De hecho, la mayor parte del tiempo que en circunstancias normales dedicaría a actualizar la web lo dedico ahora a charlar con las simpáticas señoritas del servicio técnico de Telefónica, cuyo número de teléfono empieza por 902 como el de las teleputas, y seguramente tiene un coste económico parecido pero cualquier otra comparación entre un servicio y el otro estaría fuera de lugar.
La mayoría de estas señoritas se muestran muy amables (porque al finalizar la llamada tienes que pulsar un uno si estás contento con la operadora o un dos si no lo estás, y supongo que van echando a las que provocan más doses), pero la conexión a internet tarda un huevo a volver a funcionar, y al cabo de unos días vuelve a joderse.

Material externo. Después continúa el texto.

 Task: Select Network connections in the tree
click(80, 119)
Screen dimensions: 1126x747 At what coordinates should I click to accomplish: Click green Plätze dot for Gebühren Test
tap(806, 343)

La enésima vez que llamé estaba un poco mosqueado con el tema e intenté dejar patente mi insatisfacción. La chica del servicio técnico de ADSL Telefónica se me puso en plan comercial y me ofreció el contrato “Servicio Técnico MegaPlus” (o algo así) con el que me garantizaban que las cosas se arreglarían antes y que el teléfono al que tendría que llamar cuando se cayese la línea no sería tan caro.
En otras palabras, que se ve que si les pago todavía más dinero se darán algo de prisa a solucionar estos problemas que me están causando ellos mismos. Lo que nos faltaba, que las empresas de telefonía aprendan trucos de márketing de los clanes de gitanos que ofrecen protección a las constructoras.

Pues nada, la única intención de este pucherazo era disuadir a posibles clientes de Telefónica y, ya puestos, solicitar consejo sobre alternativas. Auna no es una opción, que trabajé un tiempo para ellos (subcontratado, por supuesto) y los suplicios a los que sometíamos a los clientes también parecían inspirados en los mejores cuentos de Franz Kafka y Edgar Allan Poe; pero habrá que probar alguna otra.